▸ Records for the task:
———
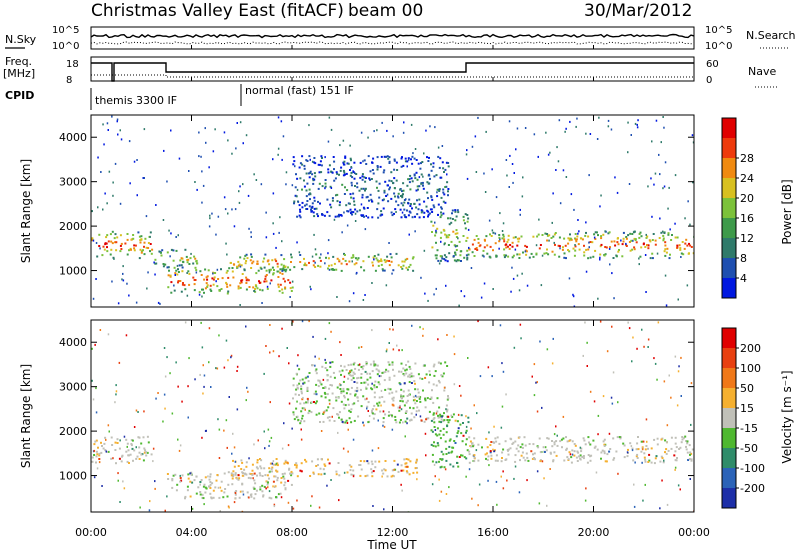  Describe the element at coordinates (73, 432) in the screenshot. I see `velocity-y-tick-1: 2000` at that location.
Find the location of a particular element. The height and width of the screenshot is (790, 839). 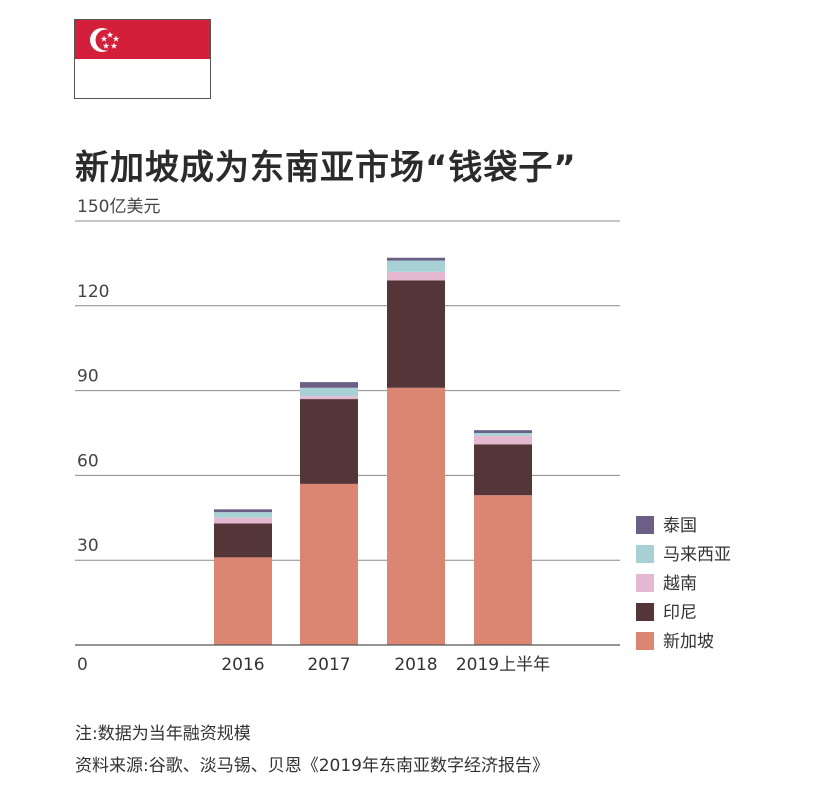

legend-label: 印尼 is located at coordinates (680, 613).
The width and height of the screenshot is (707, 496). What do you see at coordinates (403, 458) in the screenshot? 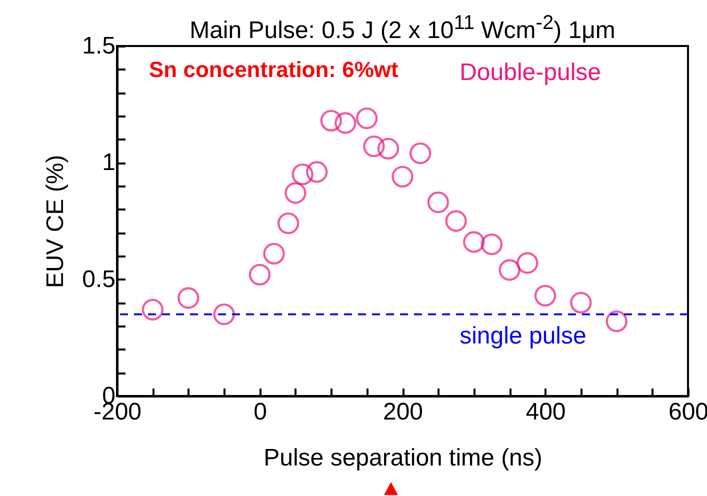
I see `x-axis-title: Pulse separation time (ns)` at bounding box center [403, 458].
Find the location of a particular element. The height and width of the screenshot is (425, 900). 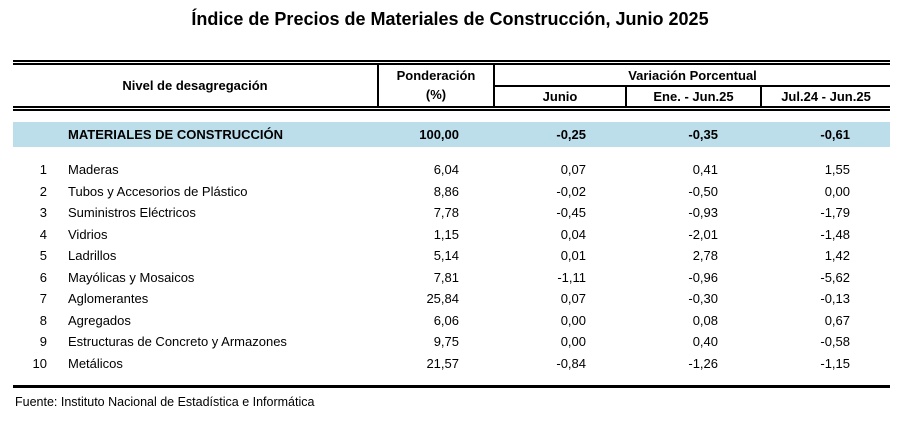

row-number: 6 is located at coordinates (43, 277).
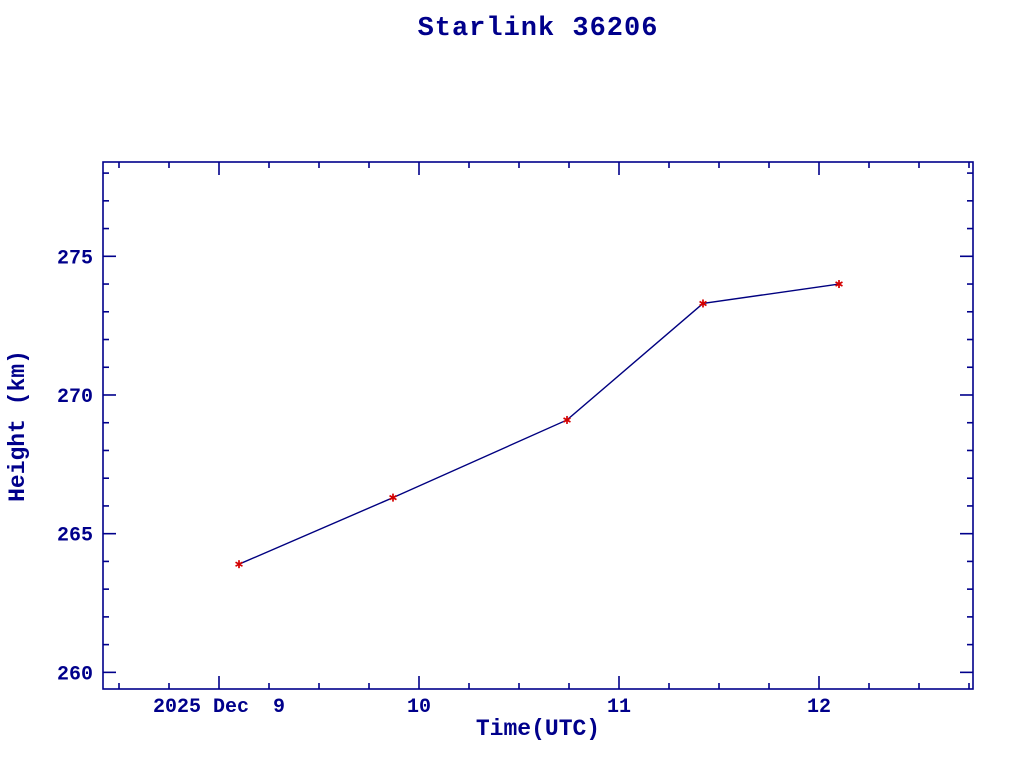  Describe the element at coordinates (538, 729) in the screenshot. I see `x-axis-title: Time(UTC)` at that location.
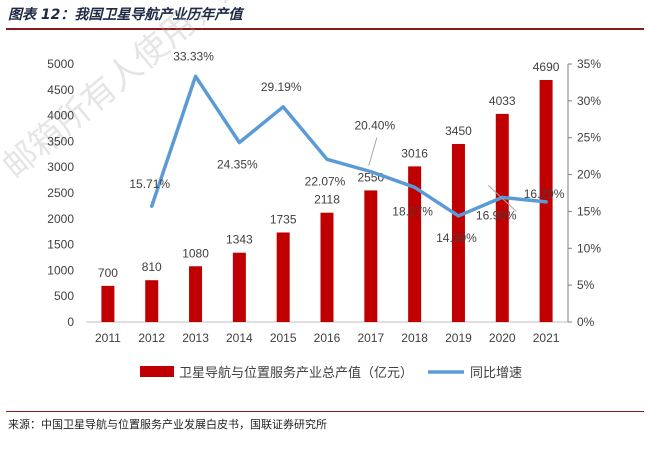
———
▸ Job: Print every one of the lines above without any change, leaving out the pictures.

▸ Your solution:
  Describe the element at coordinates (73, 432) in the screenshot. I see `velocity-y-tick-1: 2000` at that location.
Find the location of a particular element. The height and width of the screenshot is (790, 839). 

legend-label: 印尼 is located at coordinates (680, 613).
The width and height of the screenshot is (707, 496). What do you see at coordinates (403, 458) in the screenshot? 
I see `x-axis-title: Pulse separation time (ns)` at bounding box center [403, 458].
Find the location of a particular element. The height and width of the screenshot is (425, 900). 

row-number: 6 is located at coordinates (43, 277).
  Describe the element at coordinates (538, 729) in the screenshot. I see `x-axis-title: Time(UTC)` at that location.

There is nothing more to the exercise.